───── Texto dado ─────
Se permanece, como siempre, inscripto en un sistema que no resuelve la contradicción
entre lo objetivo y lo subjetivo; sólo se cambia una objetividad por otra, una forma social por otra, pero ambas, tanto la burguesa como ésta, que presume de
revolucionaria, deja a lo más propio condenado el azar: se permuta un determinismo por
otro en el "interior"
del sujeto mismo. Y aunque
esta intimidad esté ahora al servicio de la buena causa, aunque trate de
sentir buenos sentimientos
socialistas que se confunden, no es
de extrañar, con los buenos sentimientos burgueses, sigue siendo un reducto marginado que no participa en la dialéctica de lo real. A esta conciencia que se asienta
en las sombras de la cual no termina por
surgir sólo se la determinó en
función de otros "valores": se le solidificó
en otro nivel. Porque no nos engañemos a nosotros mismos: es tener
una forma racional, tener el concepto
teórico de un hombre, no es
tener al hombre mismo: es tener una promesa de hombre. Así con el nombre de izquierda: se lo hizo "bueno" como antes se lo hizo
"malo": siempre desde afuera, sin tener la clave de la transformación, el secreto del trabajo
que lleva al camino. Por eso., este tránsito de la burguesía hacia la actividad revolucionaria que debemos realizar,
no alcanza a convertirse en una verdadera
transformación: de allí
los renunciamientos, las decepciones, las actitudes
que quedan luego como un cosquilleo primaveral. En tanto actividad
personal la experiencia del militante —lo vemos continuamente—, queda tan muda como antes: no puede alcanzar su propia palabra porque seguirá hablando con la voz ajena, la de su máximo dirigente, o la del conductor
de turno. Pero no habremos
construido una perspectiva humana verificadora,
correctora, creadora de significación a
lo que todavía carece de ella.
Si la racionalidad que se revela en la actividad política de la izquierda es más eficaz que la racionalidad
contradictoria de la derecha no es porque cambie de signo: es porque recupera
todo el fenómeno humano, todas las significaciones convergentes antes separadas por la brutalidad
del abstraccionismo economista. Por eso puede decirse
que la política burguesa es analítica, separadora, abstracta mientras que la de
la izquierda sintética,
concreta. Esta incorporación de
significaciones antes insignificantes (prácticamente
toda la vida del sujeto marginalizada así del ámbito social, toda
su efectividad desconocida) es la que le permite adherir plenamente al fenómeno humano destruyendo las
categorías que se ceñían estrictamente
al contorno del privilegio y del temor capitalista.
─────
# Tu objetivo
Contesta estas preguntas sobre el texto dado:
1. ¿Qué es, según el texto, tener el concepto teórico de un hombre?
2. ¿Con qué voz seguirá hablando el militante?
3. ¿Con qué tres adjetivos se califica la política burguesa?
Responde apoyándote solo en el texto dado.
───── Datos mostrados ─────
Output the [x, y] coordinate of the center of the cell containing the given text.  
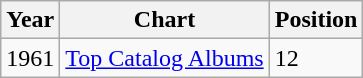
1961 [30, 58]
Position [316, 20]
Top Catalog Albums [164, 58]
Year [30, 20]
12 [316, 58]
Chart [164, 20]
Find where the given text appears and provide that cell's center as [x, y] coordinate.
─────
# Solución del problema
1. No es tener al hombre mismo, sino tener una promesa de hombre.
2. Con la voz ajena: la de su máximo dirigente o la del conductor de turno.
3. Analítica, separadora y abstracta.